Dear Susan,

I have an 11-year-old son already experiencing girl problems! He has his first girl friend. Initially we thought it was cute and teased him about it, but now it looks more serious. He walks her home every single day and has written her letters over the Internet, telling her how much he loves her. Yesterday he came home crying because he said that she had ‘ broken up’ with him. His grades have dropped since they began ‘dating’, so we have stopped him from calling her. I have tried telling him he is too young to be acting like this, and that there will be plenty of time for girlfriends later on. He says we have ruined his life and that he is afraid she will get a new boyfriend if we don’t let him call her. This does not seem like normal behavior for an 11 year old. Any suggestions?

Janice, London


Dear Janice,

It appears that your son has a ‘crush’, and that is really very normal during the pre-teen years. He is likely experiencing a shift in his hormones, so his feelings are not just new, they are intense!

However, due to his young age, he does not have the maturity to deal with the intensity of his feelings, so his crush likely feels very serious to him. Also, because of the volatility of his hormonal state, the crush will probably dissipate as quickly as it emerged…and that could leave him feeling very vulnerable and cause intense sadness. They aren’t called ‘Crushes’ for nothing! This is a good time to have a discussion about boyfriends and girlfriends, the highs and the lows, and how to cope with feelings like attraction, sadness or jealousy.

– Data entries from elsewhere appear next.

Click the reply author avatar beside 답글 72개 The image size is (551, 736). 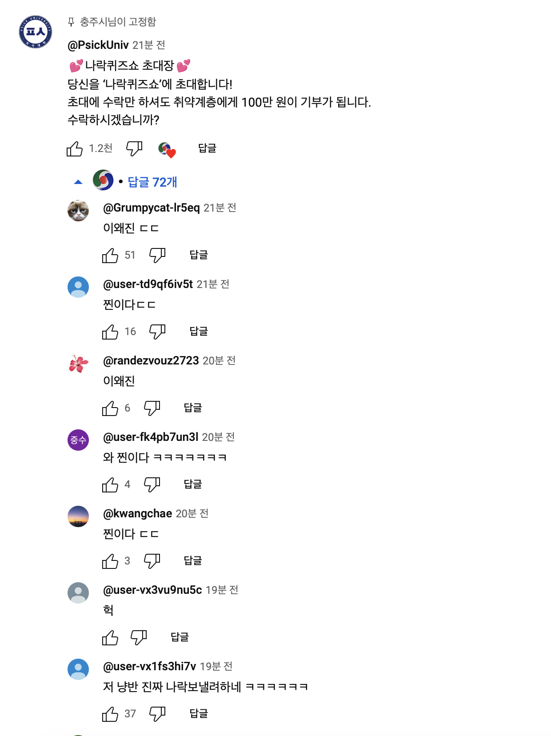click(x=103, y=180)
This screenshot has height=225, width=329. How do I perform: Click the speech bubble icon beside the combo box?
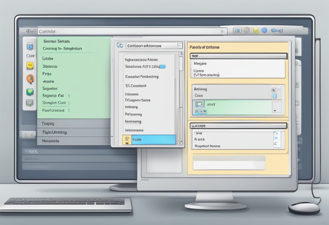[120, 45]

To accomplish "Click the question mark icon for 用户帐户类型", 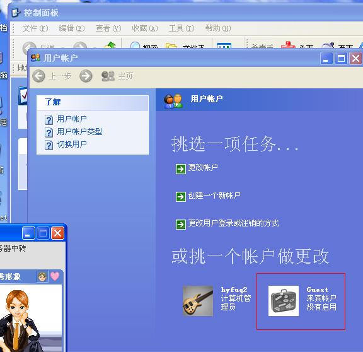I will [x=49, y=132].
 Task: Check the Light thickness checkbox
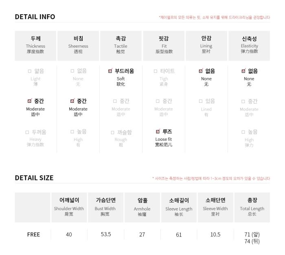click(x=30, y=71)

Whether it is this crush or a later one, I would suggest setting up some boundaries. At age 11, there are not many places he can really ‘take’ his date, so I would suggest telling him that it’s OK to spend time with his crush at gatherings or events, but it’s not OK for just the two of them to spend time alone. In this way, the emphasis on ‘romance’ is diluted, and leaves room for him to also be spending time with friends, who are equally, if not more important.

Allow him to invite his crush to your home. You will be able to see first hand, what the relationship is like, and it will prevent all the complications of forcing him to sneak around you to call or see her. You can also help him shift his passion for his crush toward something more meaningful, by introducing and facilitating other passions. Does he love astronomy? Music? Theatre? Help him become involved in an outside activity he can take pride in.

Crushes are normal, and act as trial runs for later dating experience, however, I would be concerned if he is also withdrawing from his friends or from his usual hobbies and activities? This could indicate some obsessiveness. His crush should not overtake his life. If you feel that it has crossed that line, I would consider making an appointment with a child psychologist.